Something is wrong here. This reminded me of when I was in Barbados in the late seventies. There was a subtle movement to prevent Bajans from enjoying the beaches where luxury hotels were located. The reaction was swift and uncompromising.
Bajans argued that a part of the Caribbean Sea fell into the lap of their country and they had a right to enjoy it. The same logic is applicable to Guyanese. If there is anything good that has happened to this jinxed country is God's gift of the Atlantic Ocean that sits right on top of Georgetown . Georgetown is below sea level, so the Atlantic overlooks the city.
Are we to understand that the long stretch from D'Aguiar's Turn to Bel Air is to be enjoyed only by the citizens of Subryanville? And why should they object to one night in a week? The ocean of cars is not there from Monday to Saturday. The maddening crowd is not there for six nights of the week. The 15 food-sellers are only there on Sundays. Why must 3,000 persons from as far as Grove on the East Bank to Lusignan on the East Coast be prevented from having nocturnal revelry on Sunday evenings because the Sheriff Street seawall is in physical proximity to Subryanville?
But something wasn't right. Was someone or some group trying to recapture the zeitgeist of the fifties when Guyana was a colony? We see a trend emerging that is deeply troubling. First, it was resistance to moving the dilapidated Dutch burial site located on Regent Street .
Even though the arguments in favour of moving it are water-proof, we are being told that it is an historical site and its pristine self must be preserved. But what about modernization and development?
I have already penned a column supporting the removal of the burial ground so there is no need to return to it.

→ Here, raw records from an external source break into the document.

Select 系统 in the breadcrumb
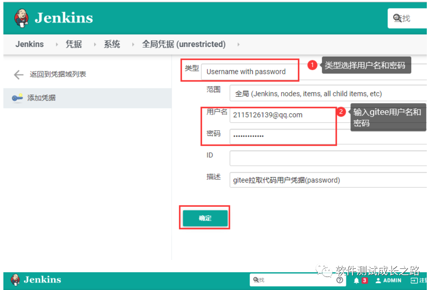The image size is (434, 290). (112, 44)
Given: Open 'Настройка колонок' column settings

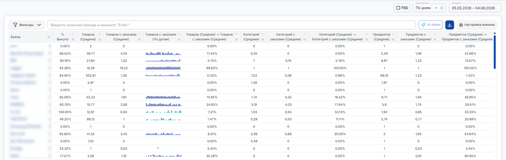Looking at the screenshot, I should tap(477, 25).
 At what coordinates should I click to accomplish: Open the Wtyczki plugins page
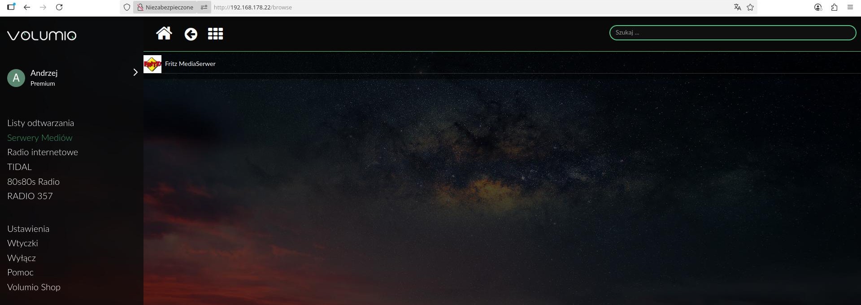22,243

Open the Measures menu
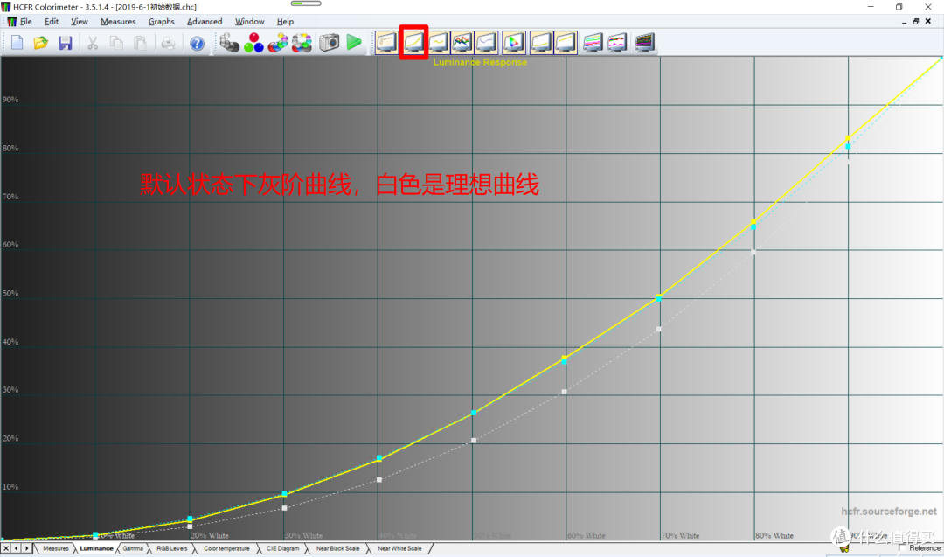tap(118, 21)
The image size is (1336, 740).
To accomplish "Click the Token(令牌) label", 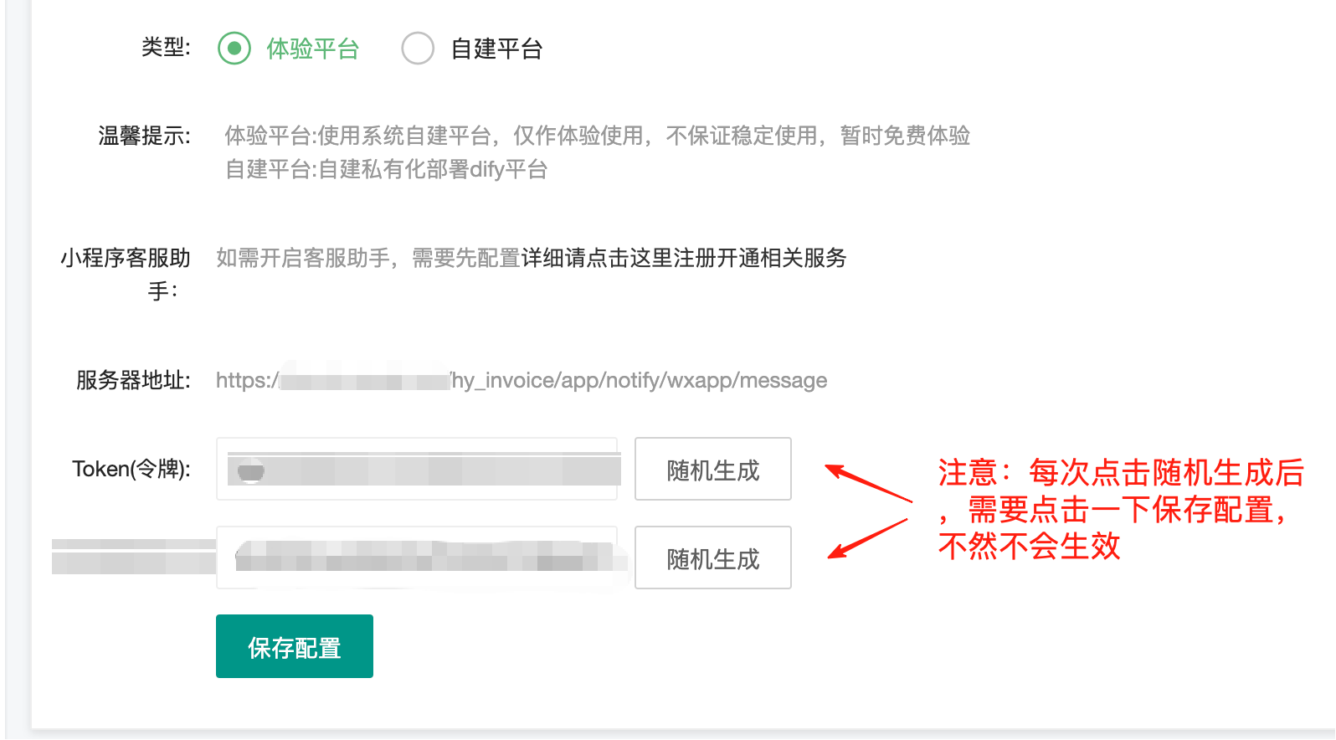I will [131, 469].
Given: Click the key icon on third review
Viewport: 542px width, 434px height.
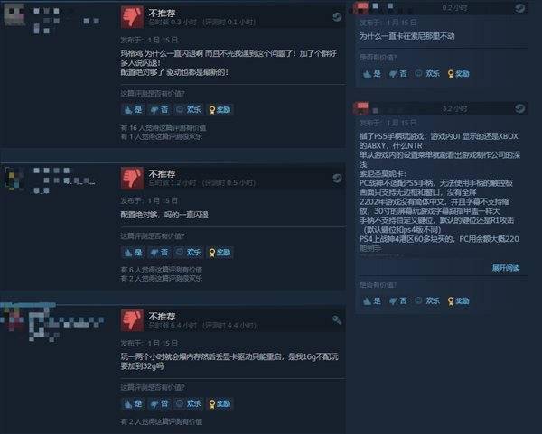Looking at the screenshot, I should point(337,320).
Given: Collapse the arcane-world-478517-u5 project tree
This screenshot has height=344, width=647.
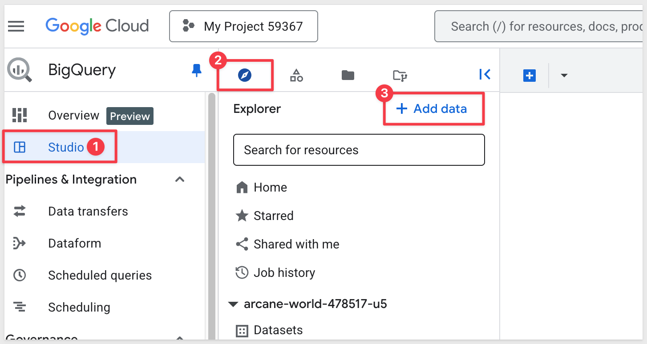Looking at the screenshot, I should 233,304.
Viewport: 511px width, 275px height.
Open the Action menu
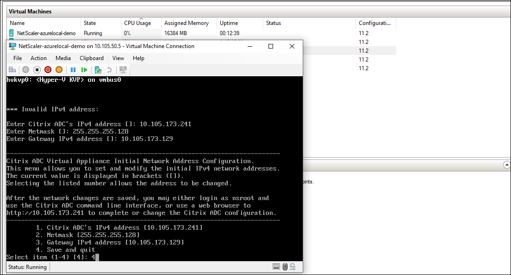38,58
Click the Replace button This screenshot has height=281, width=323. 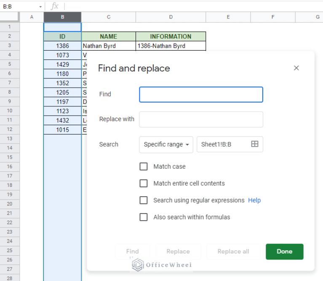tap(178, 251)
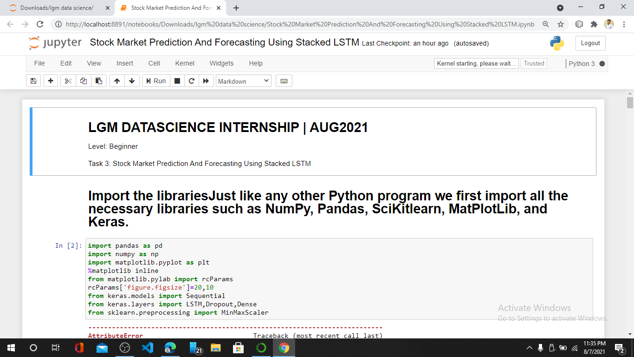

Even Subryanville itself has changed. It now has a large school that houses nursery, primary, and secondary sections. In the mornings and afternoons the traffic situation there is frustrating. When the school was first formed, there were no complaints. There are still no complaints.
What is wrong then, if 3,000 persons seek fun every Sunday night on the Subryanville section of the Atlantic Ocean ? But Subryanville's landscape keeps changing. Directly facing the Atlantic on the Subryanville public road was housed a business selling hamburgers that was owned by one of the Mekdecis. This was unrelated to the JR Hamburger vehicle on the grass parapet right next to the ocean and that has moved to Shell Road , Kitty.
Subryanville is not its pristine self anymore. Why should that part of the Atlantic Ocean remain unchanged?
Looking at the Atlantic Ocean between the Russian Embassy and Conversation Tree is a vivid reminder of the resilience of the Guyanese psyche. We as a nation deserve to be free. And Sunday night escapades make us free.
All types are out there. You name it – teenage lovers; mature lovers; adult couples; family entities, youthful group assemblies and just people enjoying themselves. The Atlantic Ocean runs through Guyana. Let's enjoy it. Let us do things that will tell the world that we are not a melancholy, depressed nation.
One of the things we must remember when we condemn Sunday night escapades on the Atlantic is that 75 per cent of Guyanese are under the age of 35. Secondly, the society must have modern recreational centres for them.
Where are the outlets for clean, healthy, public fun for young people? A new phenomenon has arrived on the Atlantic. It has to do with the street lights that we now have on the Rupert Craig Highway. Young people are enjoying the ocean as the past generation never did before. I hope in 2007, we leave them alone.